WHAT THE TASK REQUIRES. Every entry below should be reproduced exactly; no picture is to be included.

EXERCISE MATERIAL.
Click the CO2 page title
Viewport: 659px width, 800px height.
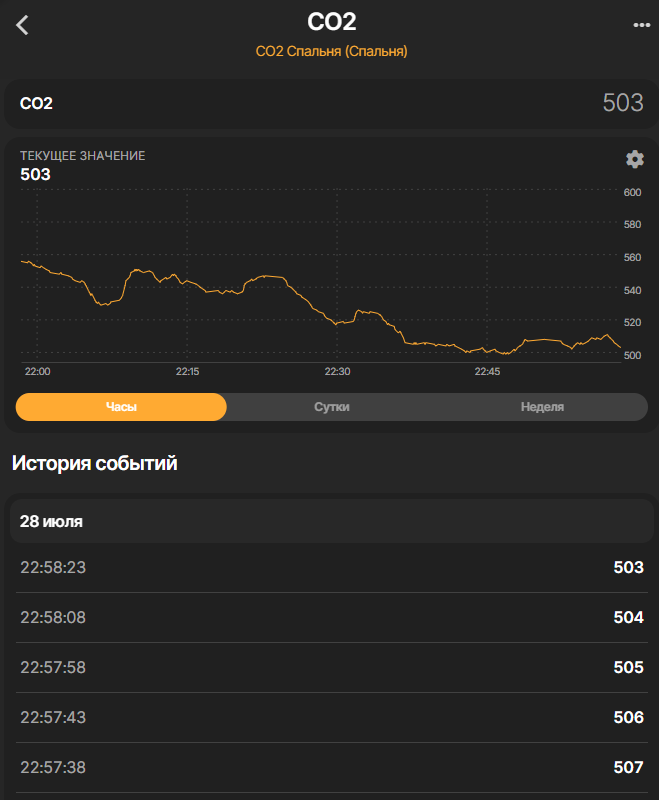point(331,22)
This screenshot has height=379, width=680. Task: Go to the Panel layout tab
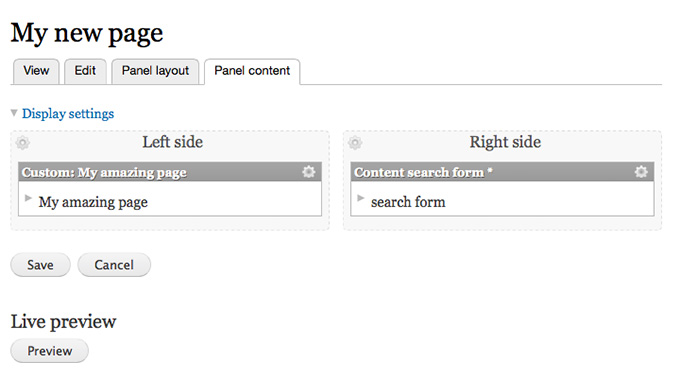point(155,71)
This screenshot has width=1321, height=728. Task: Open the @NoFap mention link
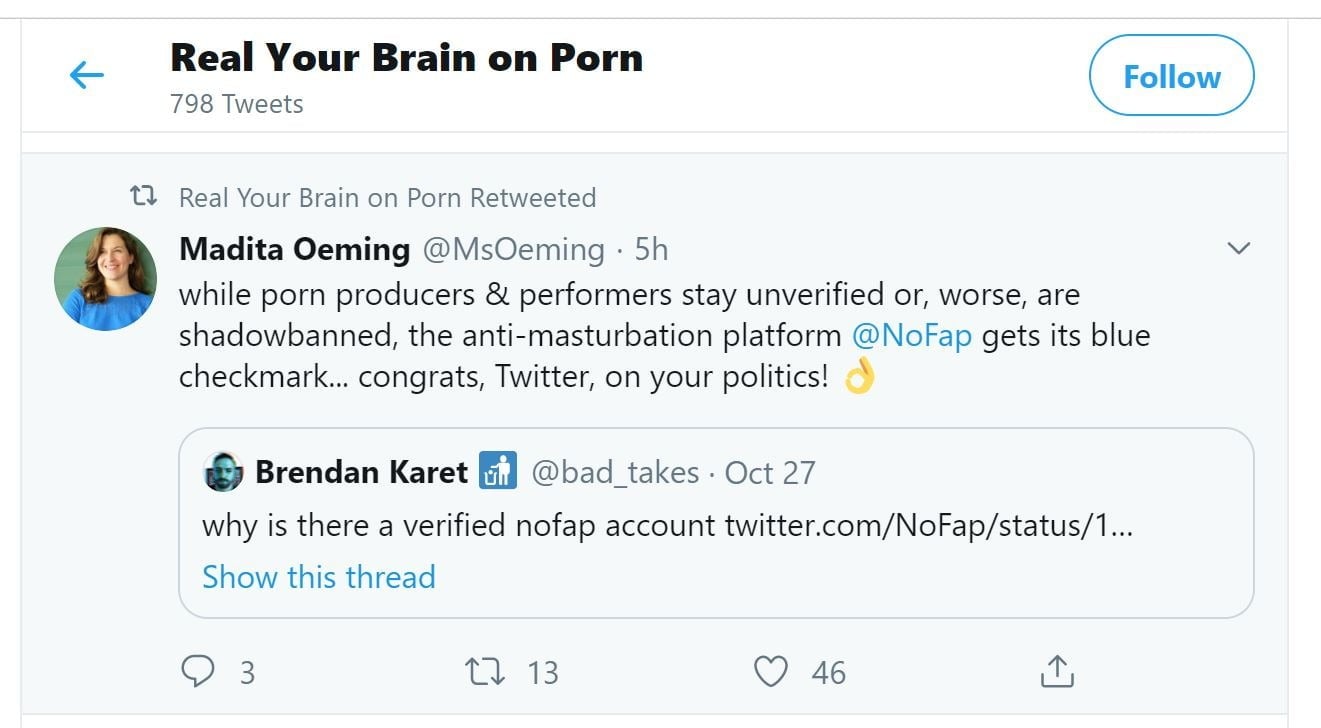[911, 335]
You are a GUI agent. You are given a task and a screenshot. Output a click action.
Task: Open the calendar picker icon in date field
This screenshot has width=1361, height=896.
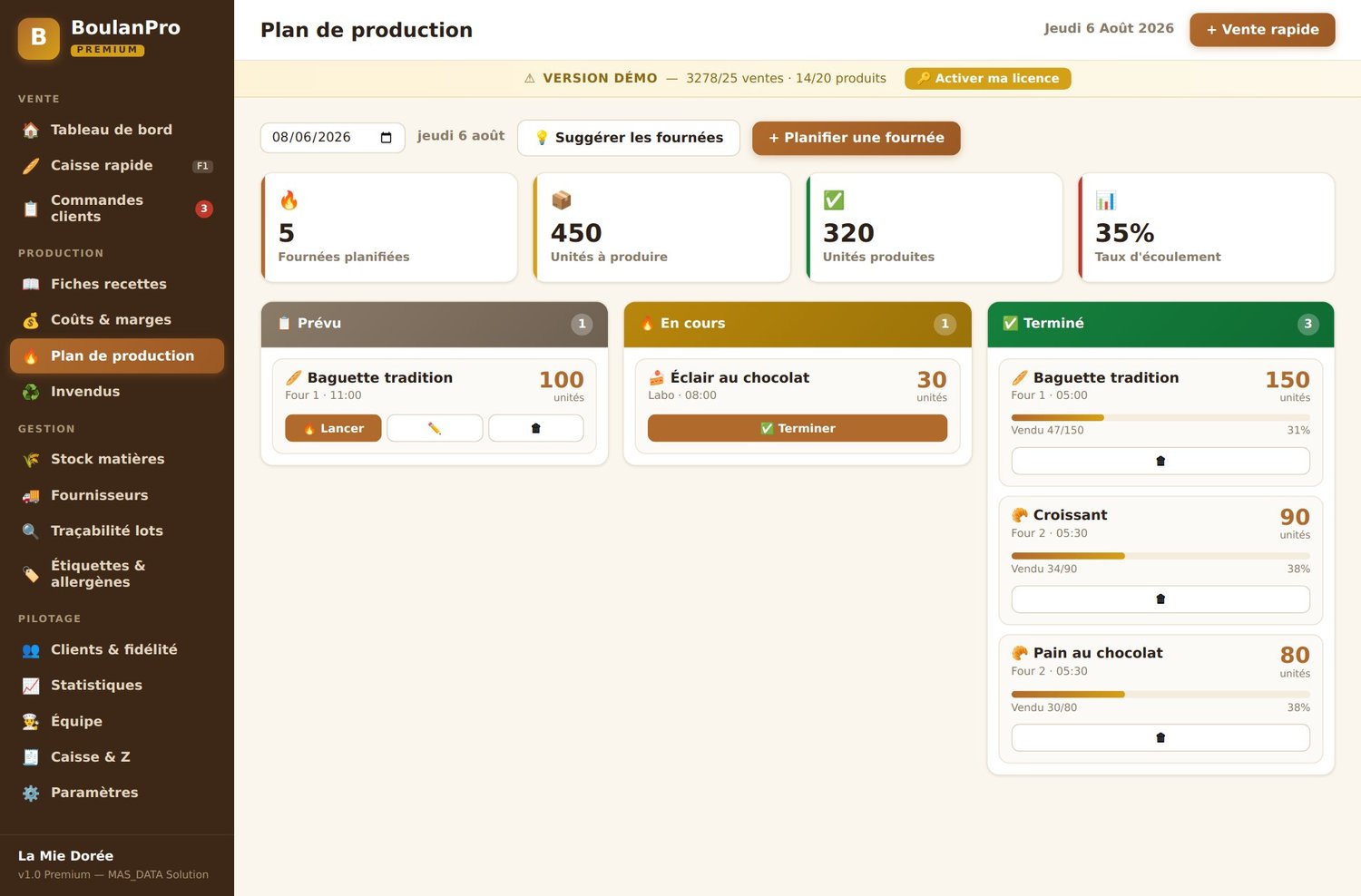pyautogui.click(x=387, y=138)
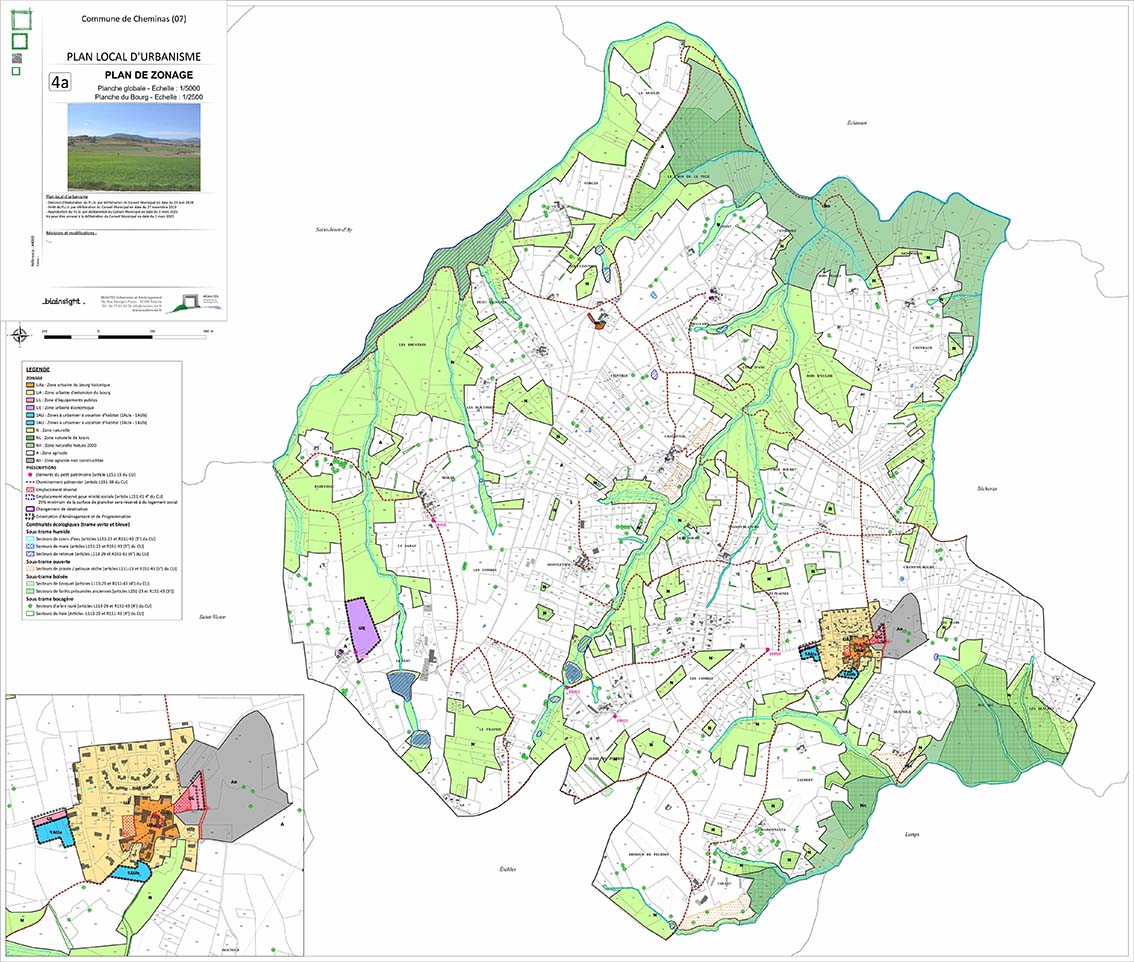Click the orange UAa legend swatch

click(x=28, y=385)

OUTPUT OF THE TASK.
Click the CO2 page title
Viewport: 659px width, 800px height.
point(331,22)
This screenshot has height=379, width=680. Task: Go to the Panel layout tab
point(155,71)
This screenshot has width=1321, height=728. Task: Open the @NoFap mention link
[911, 335]
You are a GUI agent. You are given a task and a screenshot. Output a click action.
Task: Open the calendar picker icon in date field
This screenshot has width=1361, height=896.
pyautogui.click(x=387, y=138)
Click the orange UAa legend swatch

click(x=28, y=385)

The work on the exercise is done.